Maybe these young people can see the value of volunteering their time and continue the practice into adulthood. We need them, because we sure aren’t getting the job done these days.
Ask any volunteer fire department chief if they have enough volunteers. Almost all will say no. That is perhaps our most critical need for volunteers, and while rewarding, being a volunteer firefighter is no walk in the park. They have to be trained. They have to have equipment. They have to be re-trained. Equipment must be maintained. It all adds up to a lot of hours, hours most don’t want to spend away from their families.
Ask any club president – Lions Club, Civitan, you name it – and they will tell you that the average age of a club member keeps getting older and older. As we age, well, we don’t always have the energy or abilities we had as youngsters. We can be productive volunteers, but without young people, a club’s days are numbered.
Look at community events such as the Center Fair last weekend. Great events, great fun and great food – put on by mostly an older group of volunteers. They won’t be here forever folks, so some of you younger ones, I’m talking under age 50 here, need to step up to the plate. We like looking at big watermelons and eating barbecue, so keep the tradition alive.
Our schools do a good job of coordinating volunteers of all ages, but I’m sure even with that success, that they could do so much more if more volunteers were available.
The list of agencies and clubs and groups that need good, working volunteers goes on and on. Although it may seem daunting looking at all of the possibilities, there’s a volunteer opportunity in there somewhere for each of us.
Like baseball? Volunteer to coach a youth team.
Like gardening? Volunteer to teach young people how to enjoy the rewards of planting and harvesting. Volunteer at a community garden that helps feed others who do not have direct access to fresh food.
Like reading? Volunteer to teach someone else that love of a good story.
Like the idea of making your community a better place?
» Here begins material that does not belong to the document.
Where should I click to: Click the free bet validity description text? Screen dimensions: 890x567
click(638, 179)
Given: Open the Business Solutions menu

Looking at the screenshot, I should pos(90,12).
Volunteer. Deliver a meal and a smile to an elderly person confined to their home. Be an advocate for a child who has noone else to speak on their behalf.
I’m guilty myself of not doing enough. Sure, I’ve volunteered for a few causes over the years and still do a tiny bit in a community garden, but I could do more. We all could.
One idea for the schools and others who require young people to do community service is to change the name. I told someone the other day I was going to do some community service work, and they thought I had been arrested and ordered by the court to perform that service. It was a baited statement, but shows the negative thoughts that sometimes come with the words community service.
It’s volunteering. And the more we do, the better off our community will become. So pick a group, jump in and start using your skills to help someone else. You’ll find that it helps you just as much or more.